▶ WORK TO COMPLETE
Using "computer" as the search string, find the matching lines below and copy them.

>>>

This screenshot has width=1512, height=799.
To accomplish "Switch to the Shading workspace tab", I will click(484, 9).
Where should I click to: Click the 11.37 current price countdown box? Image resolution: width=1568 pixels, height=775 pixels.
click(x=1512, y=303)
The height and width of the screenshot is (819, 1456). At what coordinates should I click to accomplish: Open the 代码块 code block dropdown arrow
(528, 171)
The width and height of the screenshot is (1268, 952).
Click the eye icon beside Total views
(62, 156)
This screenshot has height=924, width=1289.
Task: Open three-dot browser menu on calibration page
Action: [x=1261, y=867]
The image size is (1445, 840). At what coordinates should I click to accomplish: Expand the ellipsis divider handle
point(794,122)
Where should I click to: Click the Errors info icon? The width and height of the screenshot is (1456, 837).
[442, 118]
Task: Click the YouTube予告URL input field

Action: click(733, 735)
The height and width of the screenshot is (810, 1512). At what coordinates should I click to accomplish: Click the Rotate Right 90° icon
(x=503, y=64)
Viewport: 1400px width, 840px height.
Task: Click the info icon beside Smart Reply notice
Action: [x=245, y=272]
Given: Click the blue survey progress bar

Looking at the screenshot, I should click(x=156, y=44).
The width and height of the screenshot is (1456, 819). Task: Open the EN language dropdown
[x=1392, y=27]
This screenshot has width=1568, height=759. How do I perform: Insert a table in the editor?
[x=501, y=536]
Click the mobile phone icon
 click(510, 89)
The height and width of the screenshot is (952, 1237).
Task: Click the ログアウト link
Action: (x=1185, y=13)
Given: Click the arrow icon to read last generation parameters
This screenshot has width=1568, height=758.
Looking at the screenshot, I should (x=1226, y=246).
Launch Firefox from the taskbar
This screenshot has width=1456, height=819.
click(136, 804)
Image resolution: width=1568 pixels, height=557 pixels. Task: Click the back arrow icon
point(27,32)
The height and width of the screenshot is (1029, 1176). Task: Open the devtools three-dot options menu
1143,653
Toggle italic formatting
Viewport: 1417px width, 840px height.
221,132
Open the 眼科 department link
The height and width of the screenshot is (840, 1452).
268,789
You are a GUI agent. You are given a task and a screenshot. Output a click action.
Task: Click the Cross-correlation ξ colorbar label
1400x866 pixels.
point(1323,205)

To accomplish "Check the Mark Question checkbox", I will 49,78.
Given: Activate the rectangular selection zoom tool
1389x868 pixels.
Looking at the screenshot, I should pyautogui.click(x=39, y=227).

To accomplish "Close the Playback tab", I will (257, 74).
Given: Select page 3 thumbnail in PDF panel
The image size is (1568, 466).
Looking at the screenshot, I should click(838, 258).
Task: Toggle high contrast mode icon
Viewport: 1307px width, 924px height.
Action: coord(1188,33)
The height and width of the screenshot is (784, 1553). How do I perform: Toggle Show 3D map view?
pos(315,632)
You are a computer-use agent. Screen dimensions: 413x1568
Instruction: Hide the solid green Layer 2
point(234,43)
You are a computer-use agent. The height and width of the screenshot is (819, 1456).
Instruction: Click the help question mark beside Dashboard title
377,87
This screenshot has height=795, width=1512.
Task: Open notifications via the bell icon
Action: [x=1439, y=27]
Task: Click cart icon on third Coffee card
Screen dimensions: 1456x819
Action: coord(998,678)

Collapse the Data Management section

<<<

▶ REPLY TO THE TASK
You are a computer-use agent. Screen dimensions: 413x1568
You are a computer-use agent. The height and width of the screenshot is (819, 1456).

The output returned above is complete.